Privacy Sandbox on Android Beta is here! Learn how to get started, and continue to provide feedback.

Test data with the Measurement Simulation Library

Stay organized with collections Save and categorize content based on your preferences.

As you implement the Attribution Reporting API in your tech stack, it is important to get an idea of how your attribution data will look after the integration. With the Measurement Simulation Library, you can work with a simplified mock environment, allowing you to measure the impact of the Attribution Reporting API early so you don't need to wait until your integration is finished to begin testing.

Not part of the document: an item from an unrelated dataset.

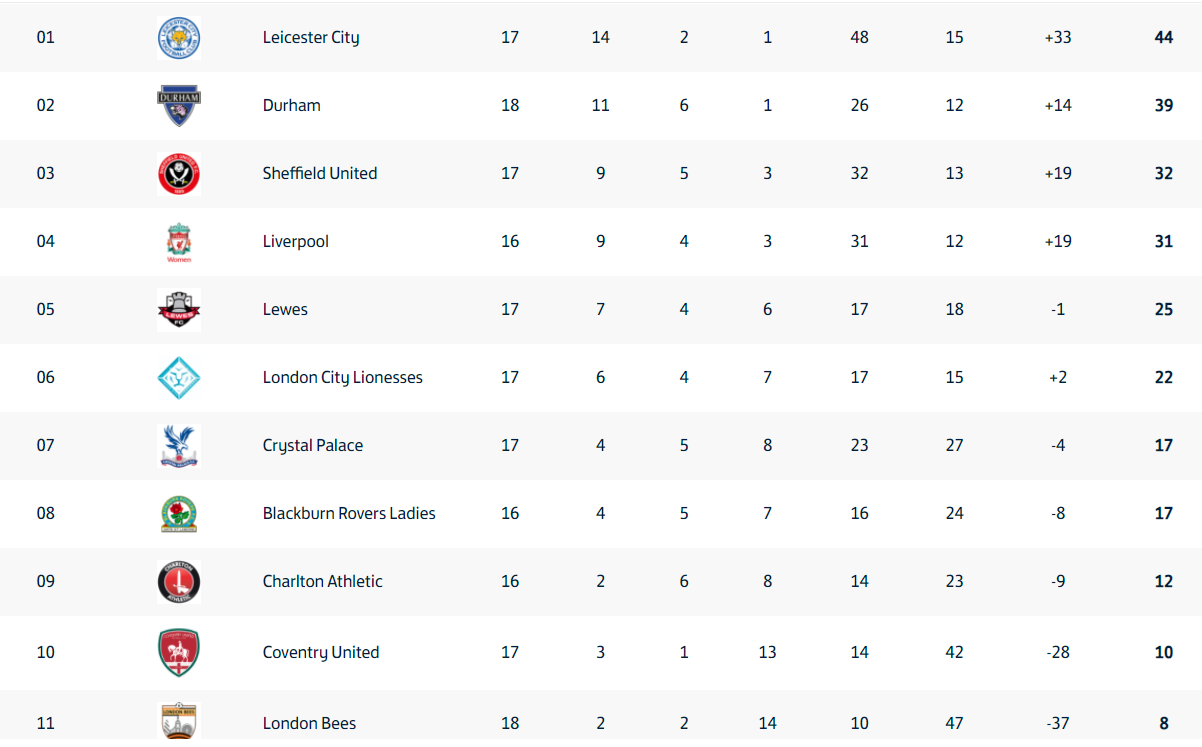
Task: Go to the Sheffield United team page
Action: coord(320,173)
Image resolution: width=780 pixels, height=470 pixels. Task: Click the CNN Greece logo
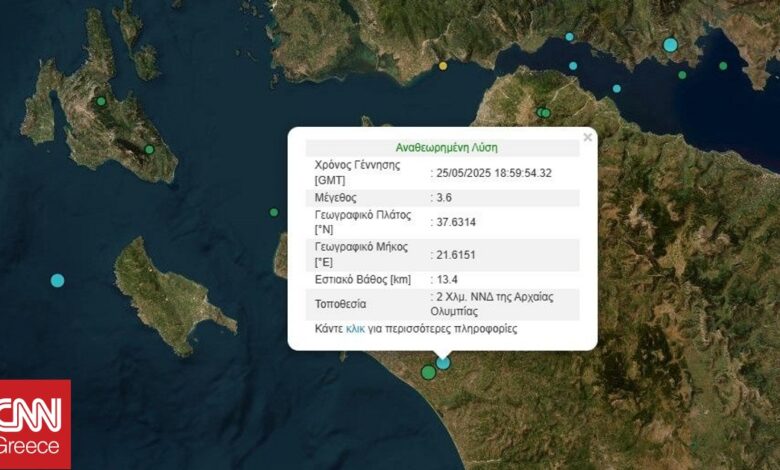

The Measurement Simulation Library allows you to understand the impact of your integration by presenting historical data as if it were collected by the Attribution Reporting API. This allows you to compare your historical conversion numbers with Measurement Simulation Library results to see how reporting accuracy might change. You can also use the Measurement Simulation Library to experiment with different aggregation key structures and batching strategies, and train your optimization models on Measurement Simulation Library reports to compare projected performance with models based on current data.

To adequately test the Attribution Reporting API's privacy and security guarantees, ad tech partners can run event-level and aggregatable reports on simulated measurement data to evaluate how Attribution Reporting APIs will present measurement data, privacy effectiveness, and how well that data fits into reports and models.

The Measurement Simulation Library allows you to test the following:

  • Aggregation keys
  • Aggregation windows
  • Reporting windows for event reports
  • Conversion metadata in event reports
  • Conversion rate limits, click-level and user-level restrictions
  • Noise levels and thresholds

As you conduct your Measurement Simulation Library testing, keep in mind key concepts such as how seasonality may impact your aggregation key and batching strategies, how you will translate different noising results to your customers and how much customization you will allow. Experimenting with the variability of the Attribution Reporting API will allow you to deliver the best possible results when it is time to roll out your integration.

How it works

The Measurement Simulation Library takes ad tech’s historical dataset as a single offline batch and runs a simulation on the local machine. It divides data based on the user_id field, which represents different users and simulates the client side behavior for each user in parallel.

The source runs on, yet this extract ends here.